# TASK BRIEF:
Set down, please, the line that contains "Instruction: Click the gift bonus icon" and every line that follows it to the end of the records, exactly; do not include pictures.

# RECORDS FOR THE EXERCISE:
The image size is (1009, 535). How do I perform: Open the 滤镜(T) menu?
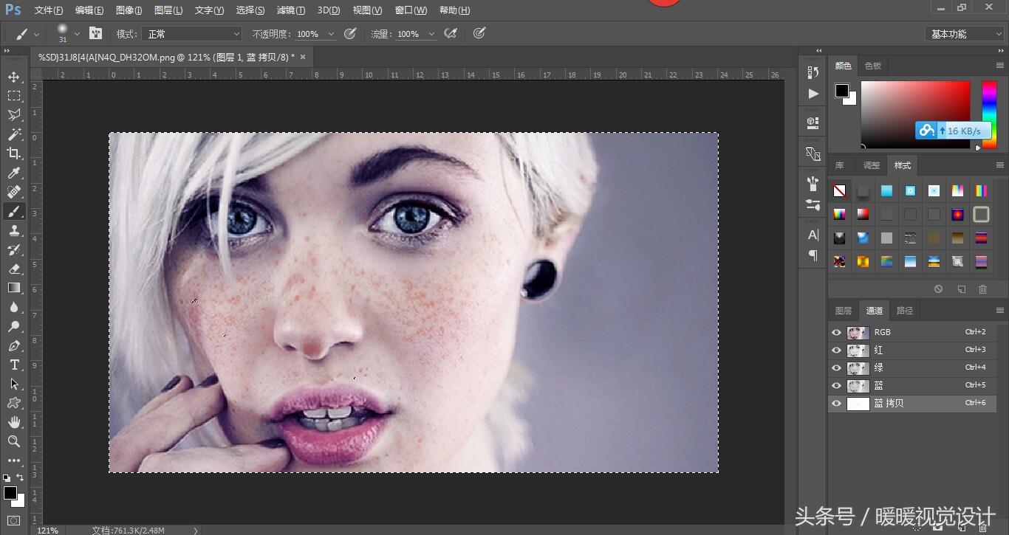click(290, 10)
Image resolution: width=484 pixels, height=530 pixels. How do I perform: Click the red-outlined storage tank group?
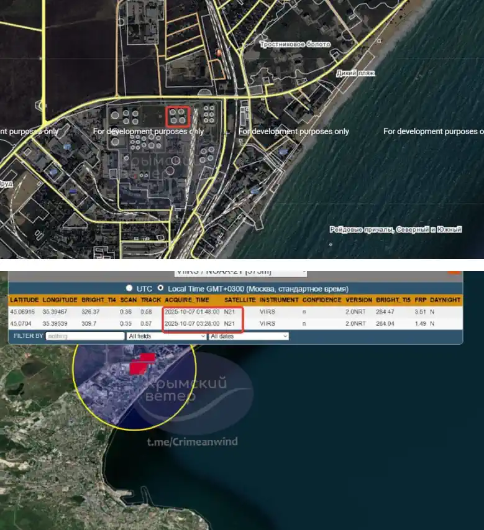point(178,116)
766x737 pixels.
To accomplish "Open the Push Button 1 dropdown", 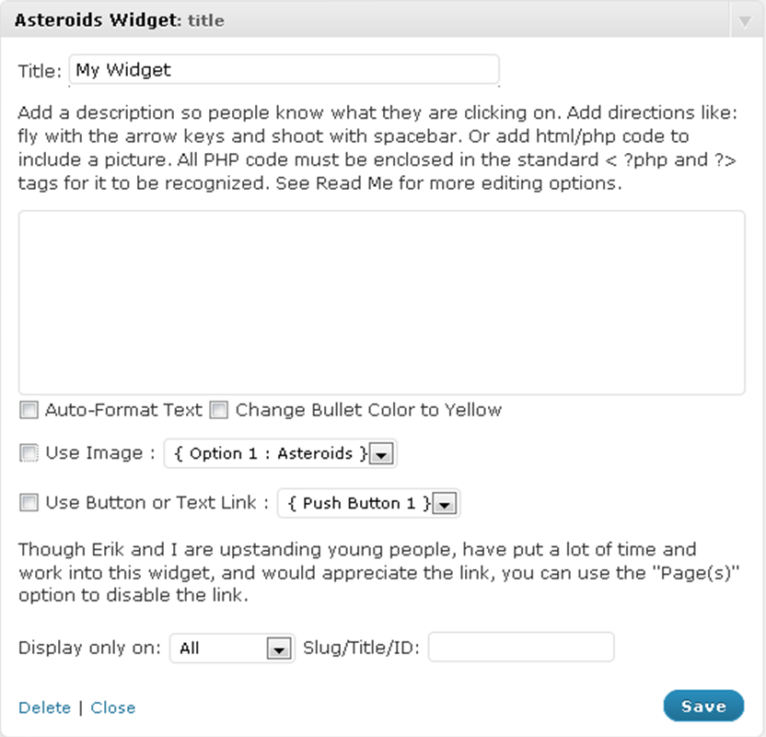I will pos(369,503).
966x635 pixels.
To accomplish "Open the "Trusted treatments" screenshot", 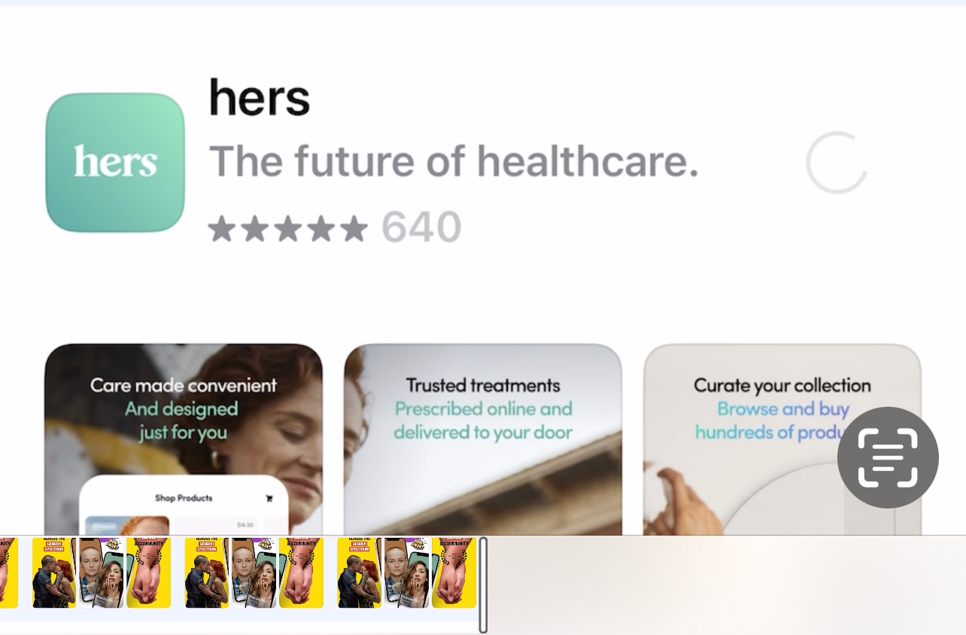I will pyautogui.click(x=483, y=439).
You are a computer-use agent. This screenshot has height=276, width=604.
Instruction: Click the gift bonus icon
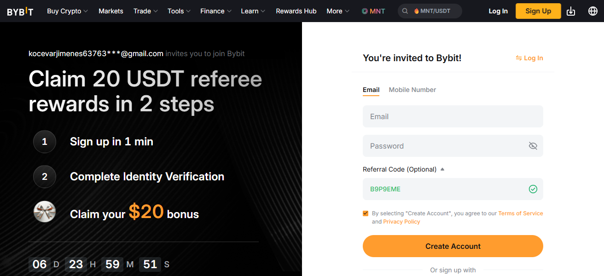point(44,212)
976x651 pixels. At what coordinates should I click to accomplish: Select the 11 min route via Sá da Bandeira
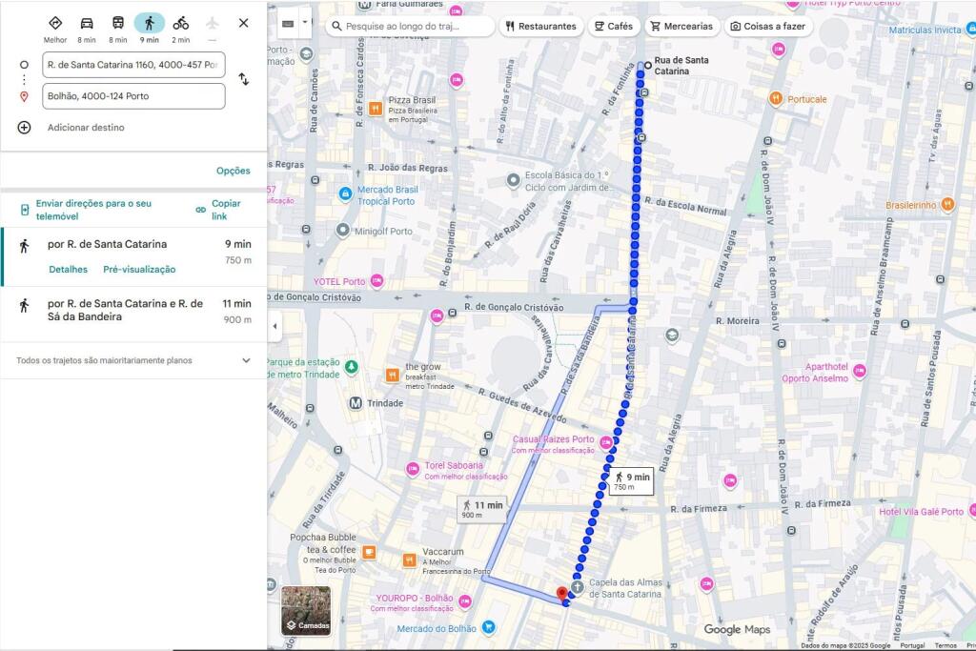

# WRITTEN SOLUTION:
Instruction: Click the gift bonus icon
point(44,212)
976x651 pixels. At what coordinates should I click to accomplish: Select the 11 min route via Sá da Bandeira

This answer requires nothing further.